### EXERCISE INSTRUCTIONS
Please show every line from the entries that carries the word "computer".

### RECORDED INFORMATION
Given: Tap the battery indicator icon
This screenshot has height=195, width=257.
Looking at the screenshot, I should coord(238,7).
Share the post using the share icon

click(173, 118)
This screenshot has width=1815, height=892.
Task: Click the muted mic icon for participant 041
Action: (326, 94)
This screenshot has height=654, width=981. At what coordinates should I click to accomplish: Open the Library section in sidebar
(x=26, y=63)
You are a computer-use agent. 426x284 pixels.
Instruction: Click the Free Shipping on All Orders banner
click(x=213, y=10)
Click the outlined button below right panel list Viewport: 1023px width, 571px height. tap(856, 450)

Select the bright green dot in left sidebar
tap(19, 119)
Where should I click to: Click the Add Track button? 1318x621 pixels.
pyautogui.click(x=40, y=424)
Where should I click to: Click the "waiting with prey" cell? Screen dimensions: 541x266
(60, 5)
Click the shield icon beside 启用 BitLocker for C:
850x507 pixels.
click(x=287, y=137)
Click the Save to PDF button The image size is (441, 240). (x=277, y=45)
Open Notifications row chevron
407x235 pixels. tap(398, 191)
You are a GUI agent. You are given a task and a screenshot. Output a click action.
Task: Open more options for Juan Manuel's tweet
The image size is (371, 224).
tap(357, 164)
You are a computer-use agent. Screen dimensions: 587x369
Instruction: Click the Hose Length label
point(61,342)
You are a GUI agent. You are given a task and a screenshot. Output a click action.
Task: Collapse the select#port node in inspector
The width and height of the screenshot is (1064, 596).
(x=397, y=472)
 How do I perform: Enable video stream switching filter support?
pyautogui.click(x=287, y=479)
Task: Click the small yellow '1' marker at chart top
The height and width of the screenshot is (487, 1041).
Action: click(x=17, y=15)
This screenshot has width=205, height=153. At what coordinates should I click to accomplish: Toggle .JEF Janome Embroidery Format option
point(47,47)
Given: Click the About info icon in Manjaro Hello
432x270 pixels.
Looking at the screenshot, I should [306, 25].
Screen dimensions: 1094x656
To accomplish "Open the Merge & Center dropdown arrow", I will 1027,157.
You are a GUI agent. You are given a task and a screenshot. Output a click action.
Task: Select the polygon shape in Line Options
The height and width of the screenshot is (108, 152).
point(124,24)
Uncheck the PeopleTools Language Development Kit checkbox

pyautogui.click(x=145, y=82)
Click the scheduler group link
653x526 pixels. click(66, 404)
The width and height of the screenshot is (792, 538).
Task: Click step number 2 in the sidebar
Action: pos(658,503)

### EXERCISE RESPONSE
You are a computer-use agent. 426x284 pixels.
You are a computer-use agent. Screen dimensions: 587x369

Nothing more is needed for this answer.